In the past few years, there have been an increasing number of reality shows spotlighting people that have unusual jobs. We don't mean programs like "Dirty Jobs" or "Bizarre Foods," but rather series that focus entirely on specific occupations whose existence we might have been barely aware of if it weren't for reality TV. And as such shows proliferate, even the once-exotic professional-tattooing subculture has come to seem practically mainstream. Here are the ten occupations that we find the most strangely fascinating to watch:
"American Stuffers" has introduced us to Daniel, a father who spends his days turning frozen family pets into stuffed creatures to display in their owners' homes. It's certainly a talent, and it does seem to provide some comfort to people who are grieving for their deceased pets, but it is more than a little bit creepy.
We love shows about guys doing seemingly impossible tasks with heavy machinery while dealing with weather or logistical issues (like "Deadliest Catch," "Ice Road Truckers" and "Big Shrimpin'"), and "Swamp Loggers" is no exception. Who knew it was so hard to cut down a tree and transport it to its final destination? (Actually, we probably could have figured out that it was hard, if we had ever given it any thought.)
8. Pawn Shop Owner
The guys in Vegas on "Pawn Stars" make it look like a fairly easy gig, talking to people and bringing in experts, but since that show has taken off in popularity, we've been treated to a wider variety of shops and clientele. While Vegas focuses mostly on rare novelty items, the staff of "Cajun Pawn Stars" in Louisiana has to figure out how much to offer for a goat. And the Detroit-based "Hardcore Pawn" has a client base that is far more prone to profanity (much like some of the angry folks who have run-ins with tow truck operators on "Lizard Lick Towing" or with meter maids on "Parking Wars"), and they are often trying to sell worthless goods. It really does take a village.
7. Truck Stop Manager
We stop at rest areas on our road trips, but never have we thought about the person in charge of them. Particularly the ones like on "Truck Stop Missouri," which really are full-service and offer every convenience from gas to food to a motel to even tattooing and cow patty bingo. And we had no idea how many locals visited truck stops until we watched this show, or how many LARPers and roller derby girls lived in the Show-Me State. Guess they showed us.

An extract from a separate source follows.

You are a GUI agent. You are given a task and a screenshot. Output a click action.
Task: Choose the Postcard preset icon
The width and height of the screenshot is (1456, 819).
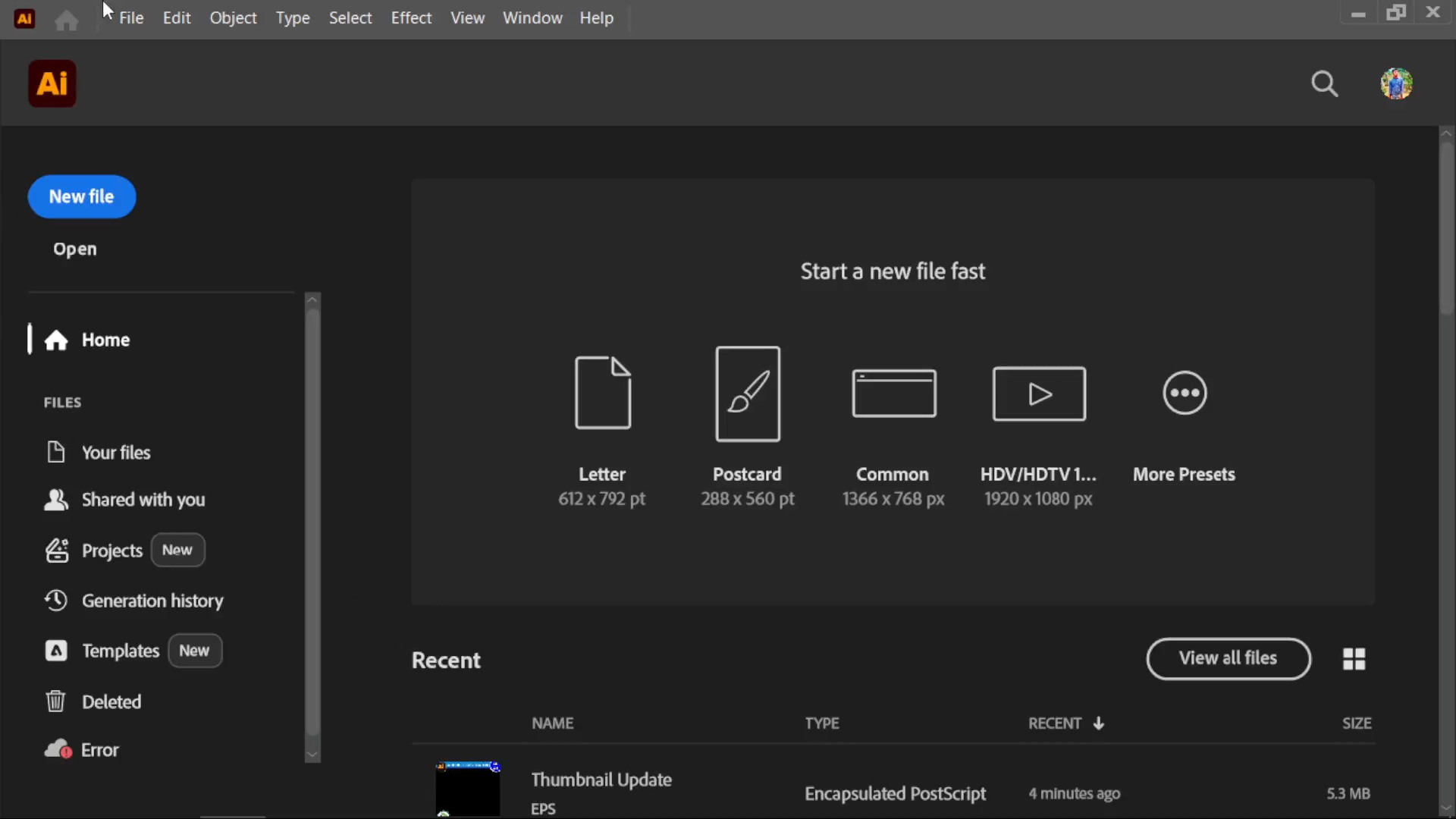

6. Non-Professional Cage Fighter
MMA fighters have to start somewhere, and that can mean small-time bouts outside local bars, or even in vacant buildings. It's a dangerous sport, as we've seen on "Caged," involving teens getting punched in the face and tossed into metal fences as they try to stay alive (and support their families).

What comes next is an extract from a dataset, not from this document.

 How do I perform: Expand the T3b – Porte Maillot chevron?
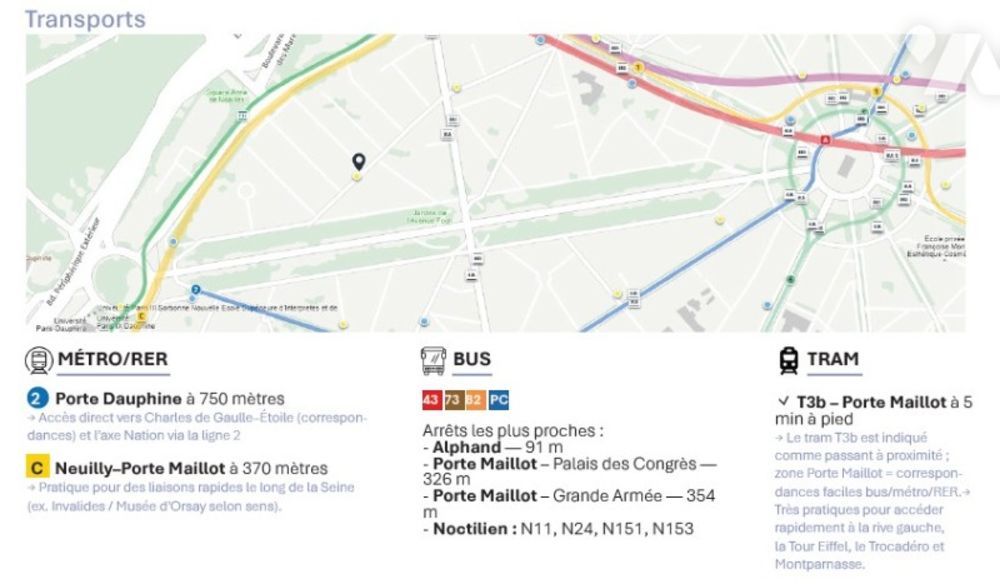click(783, 402)
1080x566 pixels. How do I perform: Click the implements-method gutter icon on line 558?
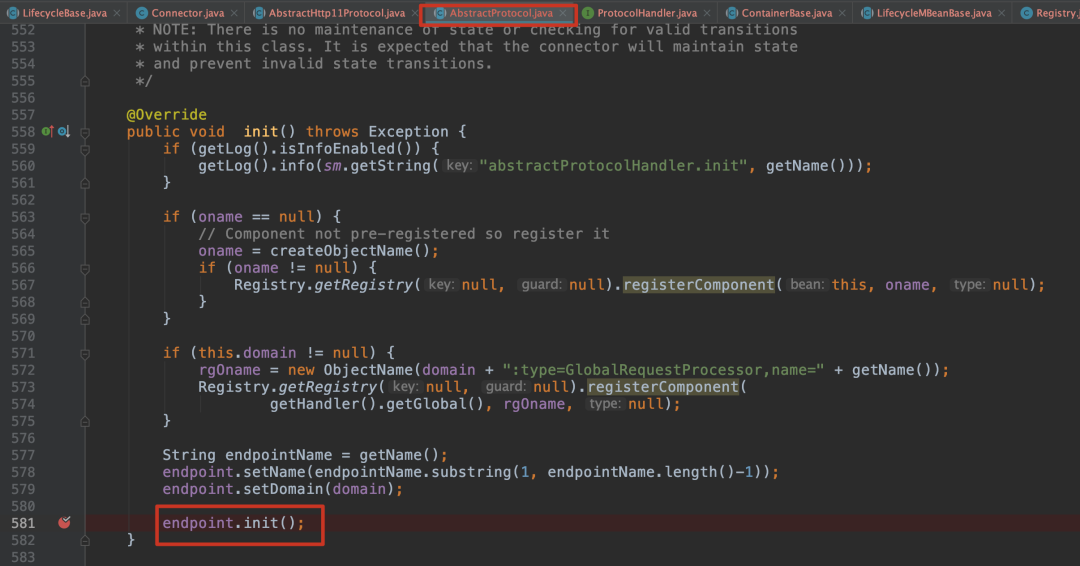pyautogui.click(x=46, y=132)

Watch the series premiere of "Caged" in full right here:
5. Cross-Country Shipper
How do large and unusual items get from one coast to another? We honestly had no clue, but if you've always wondered how giant gnomes or glittery horses or "Little Shop of Horrors" set pieces get moved, "Shipping Wars" offers that answer. There are a lot of non-UPS folks out there, competing in bidding wars to drive their sometimes pieced-together vehicles around the U.S. while hauling various oversized goods.
4. Biker Bar Owner
We knew of Sturgis, South Dakota's infamous motorcycle rally before we ever tuned in to "Full Throttle Saloon," but we never gave much consideration to the bar owners who have to put on a spectacle for less than two weeks before all the potential customers disappear for a year. It seems like quite the stressful life, so we don't begrudge Mike Ballard spending quality time with a woman who wears less clothing than a Pussycat Doll.
3. Moonshine Maker
Yes, moonshine still exists, is still quite illegal to make, and isn't just some weird historical flashback to "Boardwalk Empire." The folks on "Moonshiners" go to great lengths to conceal their stills from local authorities while creating their liquid gold. And selling it is an even more dangerous task. Apparently, this is not the sort of thing you can just purchase online.

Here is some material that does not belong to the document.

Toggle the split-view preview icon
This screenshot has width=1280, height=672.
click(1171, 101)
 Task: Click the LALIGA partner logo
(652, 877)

2. Storage Locker Auctioneer
When both "Storage Hunters" and "Storage Wars" appeared, we discovered that you could not only make a living by purchasing abandoned storage lockers and reselling the contents, but that there were also auctioneers who go from locale to locale, driving up the bidding. We always thought that if you didn't pay, your precious things would be trashed, or maybe the storage unit's owner would go through the stuff and sell it off. But no, there is actual money to be made in the auction process, with the fast-talking guy guaranteed a payday every time.
1. Home Organizers That Specialize in Hoarders
There were always organizers on "Clean Sweep," but mostly they just took messy desks and gave people a file cabinet, or put up shelves inside closets. But "Hoarders" and "Hoarding: Buried Alive" showcase a job with even more of a narrow focus (and requiring a stronger stomach): helping people who live in hovels. It's a massive task, and there's not enough Febreze in the world to convince us to do it.